What Happens in the Musculoskeletal System in CP?
Cerebral palsy is a non-progressive neurological disorder that affects brain development during pregnancy or the first five years of life. Skeletal musculoskeletal manifestations are characterized by increased muscle spasticity and neuromuscular dysfunction. Over time, this leads to muscle shortness, joint contractures, bone deformities and gait disorders.
Which Orthopedic Interventions May Be Required?
- Botulinum toxin injections
- Soft tissue release surgeries (tenotomy, muscle transfer)
- Reduction of joint dislocations such as hip, pole
- Corrective bone surgeries (osteotomies)
- Growth guidance surgeries (epiphysiodesis/hemiepiphysiodesis)
- Scoliosis surgeries
The timing of these interventions is very important. Botox applications performed before the onset of muscle shortness or small interventions planned at an early age can prevent major surgeries in the future.

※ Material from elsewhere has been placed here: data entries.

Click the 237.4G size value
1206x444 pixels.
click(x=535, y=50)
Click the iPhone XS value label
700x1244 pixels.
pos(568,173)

With exceptions such as hip dislocation, Botox applications are performed between the ages of 2-5, soft tissue surgeries (tenotomy, muscle transfer) between the ages of 5-8, and bone surgeries are usually performed after the age of 8.
Individuals with cerebral palsy may undergo surgery an average of 3 times during their lifetime and the most common surgeries are muscle relaxation, flat feet surgery and bone rotation surgeries.
Why is a Multidisciplinary Approach Essential?
When orthopedics, neurology, physiotherapist and family act together, the results are much more successful. Each child with CP has a different physical capacity. Therefore, each treatment should be individualized and followed throughout the growth process.